Si l’œuvre n’est pas considérée comme meuble meublant en revanche, la valeur est déterminée en principe par les résultats d’une vente publique aux enchères ayant lieu dans les deux ans du décès. A défaut, on retient le montant le plus élevé entre celui résultant d’un inventaire et celui figurant dans le contrat d’assurance dont l’œuvre d’art est l’objet.
Concernant le contrat d’assurance, les héritiers et légataires doivent faire savoir à l’Administration fiscale que les œuvres étaient l’objet d’un contrat d’assurance au jour du décès et préciser le montant des risques garantis, article 798 du CGI.
Une dernière spécificité relative aux œuvres d’art en matière de succession doit être ici relevée : la dation. L’article 1716 bis du CGI prévoit que le contribuable peut prendre l’initiative de cette dation pour régler les droits de succession dont il est redevable.
Cette dation consiste à remettre à l’Etat, en lieu et place du chèque de règlement, des œuvres d’art, objets de collection, livres ou documents, dès lors que le montant dû est supérieur à 10 000 euros.
La dation existe depuis une loi du 31 décembre 1968. Initialement réservée aux droits de succession, elle a par la suite été étendue aux droits de mutation à titre gratuit, au droit de partage et à l’ancien Impôt de solidarité sur la fortune.
La procédure de dation est très encadrée. Le contribuable commence par faire une offre de dation au service des impôts compétent pour recueillir ses droits de succession.
Ce dernier étudie l’offre puis choisit de la transmettre à la Commission des dations. Cette dernière donne un avis qui peut être une acceptation ou une modulation de la dation.
Au titre de cet avis, la Commission retient une valeur dite « libératoire » pour les œuvres. Il s’agit uniquement de déterminer si les œuvres peuvent être acceptées en contrepartie du paiement de la totalité ou d’une partie des droits dus. Cette notion de valeur libératoire sert à éviter que l’Etat soit redevable d’une soulte envers l’intéressé pour compenser une disparité de valeur entre l’œuvre et les droits dus. Toutefois, en pratique, il faut préciser que la Commission s’efforce de retenir une valeur réelle pour les œuvres concernées afin d’éviter toute lésion du contribuable.
L’avis de la Commission est ensuite soumis pour agrément au ministre de l’Economie et des Finances. En pratique, il est toutefois rare que le ministre s’affranchisse de l’avis de la Commission. La décision est ensuite communiquée au contribuable pour acceptation.
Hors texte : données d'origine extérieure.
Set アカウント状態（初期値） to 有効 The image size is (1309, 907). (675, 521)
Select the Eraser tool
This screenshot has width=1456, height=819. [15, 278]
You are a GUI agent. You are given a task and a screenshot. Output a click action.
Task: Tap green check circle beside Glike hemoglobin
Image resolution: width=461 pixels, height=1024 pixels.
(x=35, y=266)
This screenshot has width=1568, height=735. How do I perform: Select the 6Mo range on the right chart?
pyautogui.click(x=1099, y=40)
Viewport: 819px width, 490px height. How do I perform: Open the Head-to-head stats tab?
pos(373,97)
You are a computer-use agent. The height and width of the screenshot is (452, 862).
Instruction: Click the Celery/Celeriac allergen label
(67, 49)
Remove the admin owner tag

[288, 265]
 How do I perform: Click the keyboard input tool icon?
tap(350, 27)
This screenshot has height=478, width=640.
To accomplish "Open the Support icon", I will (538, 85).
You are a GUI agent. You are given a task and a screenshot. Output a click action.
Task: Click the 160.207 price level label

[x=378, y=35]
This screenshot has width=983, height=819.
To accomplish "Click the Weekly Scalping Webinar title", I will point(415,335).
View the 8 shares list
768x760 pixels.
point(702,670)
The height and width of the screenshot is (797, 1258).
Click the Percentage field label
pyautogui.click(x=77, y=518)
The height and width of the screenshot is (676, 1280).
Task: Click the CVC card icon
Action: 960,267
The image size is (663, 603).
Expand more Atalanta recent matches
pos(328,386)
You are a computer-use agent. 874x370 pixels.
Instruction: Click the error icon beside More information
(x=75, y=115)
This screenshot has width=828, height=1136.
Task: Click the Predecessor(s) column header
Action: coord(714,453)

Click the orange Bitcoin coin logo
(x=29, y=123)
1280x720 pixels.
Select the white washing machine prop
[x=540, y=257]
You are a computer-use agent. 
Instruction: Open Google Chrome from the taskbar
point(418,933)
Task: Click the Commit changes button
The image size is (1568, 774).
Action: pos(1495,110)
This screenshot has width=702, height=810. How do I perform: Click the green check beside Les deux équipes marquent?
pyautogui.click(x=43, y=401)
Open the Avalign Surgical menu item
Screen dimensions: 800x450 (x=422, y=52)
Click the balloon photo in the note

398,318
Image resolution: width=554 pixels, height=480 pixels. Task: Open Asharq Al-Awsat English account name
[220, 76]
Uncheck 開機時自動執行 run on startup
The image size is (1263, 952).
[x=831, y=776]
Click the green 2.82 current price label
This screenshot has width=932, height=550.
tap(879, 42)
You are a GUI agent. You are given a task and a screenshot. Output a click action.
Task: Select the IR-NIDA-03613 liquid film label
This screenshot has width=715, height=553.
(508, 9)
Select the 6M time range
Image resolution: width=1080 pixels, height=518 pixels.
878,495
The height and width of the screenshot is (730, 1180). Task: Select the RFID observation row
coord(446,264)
La dation ne sera parfaite que si le contribuable accepte la valeur proposée par la Commission. Si la dation est finalement refusée, le contribuable devra s’acquitter de ses impôts dans les conditions habituelles.
Le mécanisme de la dation rencontre un franc succès depuis sa mise en œuvre et a notamment permis à l’Etat de devenir propriétaire, en 1979, d’un ensemble d’œuvres de Picasso aujourd’hui regroupées dans le musée parisien dédié à l’artiste. En 1995, c’est au tour de l’Origine du monde de Courbet de devenir propriété de l’Etat, étant aujourd’hui exposée au musée d’Orsay. A noter enfin qu’avec l’évolution des conceptions, l’Etat accepte depuis 2008 en dation des œuvres d’artistes vivants.